During her senior year at Western Washington University, Lincoln had her mind set on doing anything and everything she could to differentiate herself from others. This included interning in the athletic department and being president of Western’s Marketing Club.

“My internship in the athletic department took place when Facebook was just starting to get big. There was a lot of basic Facebook advertising [compared to now], in addition to making posters and fliers. There were three of us interns, so we worked collaboratively on game presentation, too.”

While Lincoln was president of the Marketing Club, she arranged for Randy Adamack, Senior Vice President of Communications for the Mariners, to come speak to the club. Knowing she wanted to work in advertising, she asked Randy if he could introduce her to someone in the Mariners marketing department. Adamack introduced her to Kevin Martinez, the team’s Vice President of Marketing.

“My experiences with the Marketing Club, athletic department and even marketing classes helped me build a portfolio and have something tangible to show Kevin when we met. It wasn’t just talking,” Lincoln said.

While there weren’t any available jobs with the Mariners when they met, Martinez sent her a job description for a Seasonal Marketing Coordinator position they would have the following year.

Lincoln decided she wanted to wait and apply for that job when it opened. So, after graduating, she moved to London for five months and worked at Lurzer’s Archive helping manage subscriptions.
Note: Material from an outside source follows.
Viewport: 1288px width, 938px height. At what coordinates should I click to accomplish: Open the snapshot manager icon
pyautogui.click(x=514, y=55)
“I would recommend traveling and living abroad to anybody, whether it’s study abroad or after graduation. Take that time to go other places.”

A few months later, the Seasonal Marketing Coordinator position with the Mariners opened. Lincoln applied, had a few interviews and in March 2008, was hired. Two months later, she was promoted to a full-time Marketing Coordinator.
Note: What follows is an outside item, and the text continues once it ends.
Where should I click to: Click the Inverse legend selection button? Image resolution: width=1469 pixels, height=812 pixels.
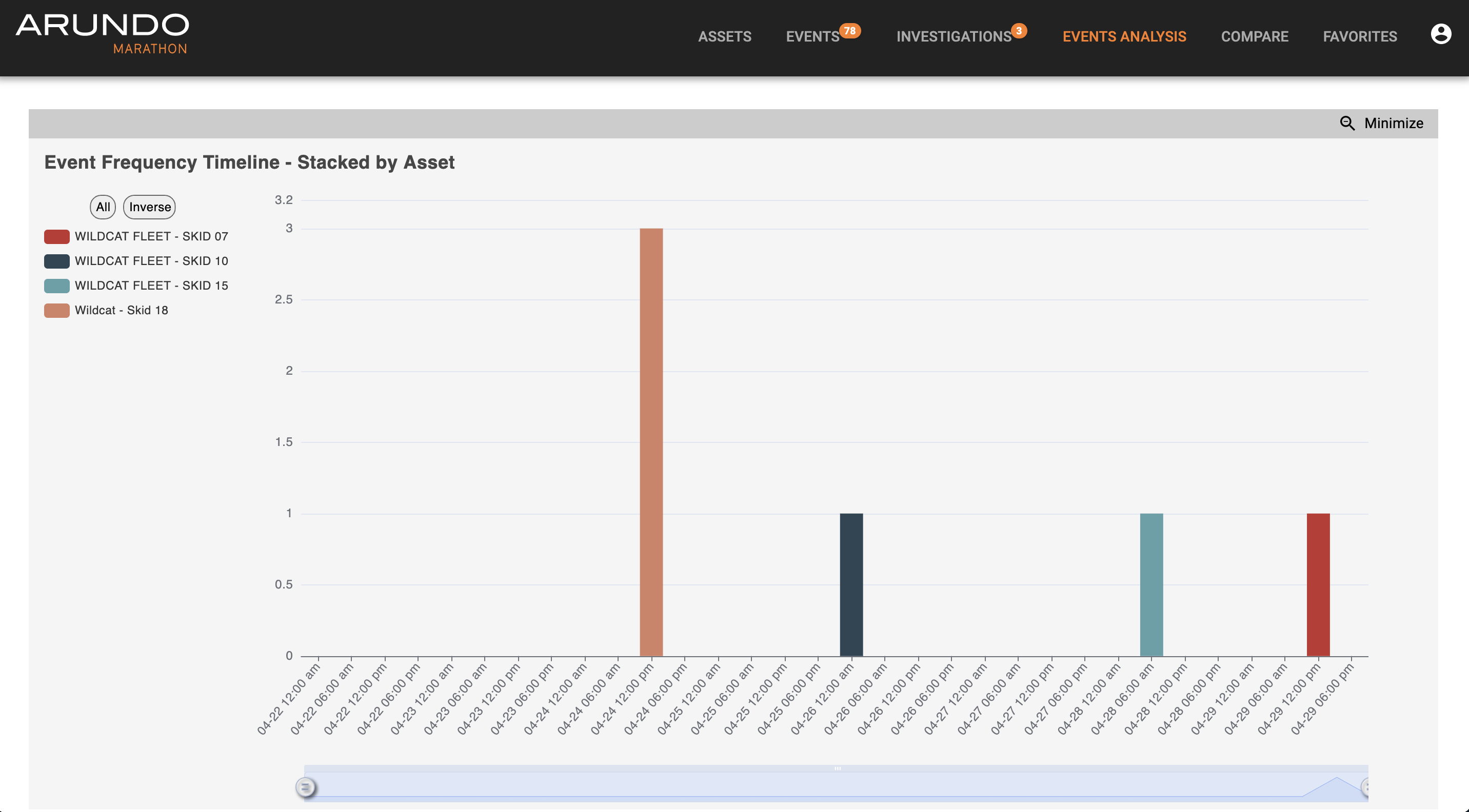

Now, as the Senior Marketing Manager, Lincoln has her hand in much of the game day experience, including overseeing the Mariners Navigators (promotions team) and on-field promotions participants. During the off-season, she oversees Mariners FanFest (which takes place in January) and shortly after FanFest is over, it’s off to Spring Training for filming commercials.

“Planning for the following season starts early-the (current) season ends and you’re already building towards the start of the next season. We plan creative new things for the video board, Opening Day, pocket schedules, radio promotions. When we’re planning the commercials, we think, ‘What do we want our message to be? When do we want to launch them and through what channels?’ We’re also pushing season tickets from January to April.”

One of Lincoln’s career highlights came this season when she got to plan Ken Griffey, Jr.’s Number Retirement Ceremony and the front office staff’s trip to Cooperstown, New York for the Hall of Fame induction ceremony. She said the Mariners had the benefit of knowing Griffey, the team’s first Hall of Famer, would get in on his first-ballot, which helped with planning the trip to Cooperstown.

“Knowing he’d get in on the first ballot, we were able to book housing, flights and vendors, early. I was able to talk with other teams who have Hall of Famers to see what they did and went to Randy Johnson’s induction to get a feel for the weekend.”

When it came to the planning of the number retirement ceremony, “It was easy to let the fan part of me takeover,” said Lincoln.

“I became a big time Mariners fan because of him and was able to work with his status (as a Seattle sports legend and MLB star), character and personality. When the announcement was made, we had a launch video ready, a ‘24’ flag ready to fly from the Space Needle and a display for FanFest. It was surreal to get to plan this for my childhood hero.”

When asked what advice she would give aspiring sports-industry professionals, Lincoln said to get involved right away.

“Don’t be the person who waits and says, ‘I’m here. I want a job.’ Everyone wants that job. Everyone wants the flashy pro sports team. Most people don’t go straight to pro sports. You have to find ways to differentiate yourself. Find any way to get into sports, whether it’s college, the minor leagues, blogging. Just because it’s not as sexy, doesn’t mean it doesn’t go places. If (pro) sports is your goal, it all adds up.”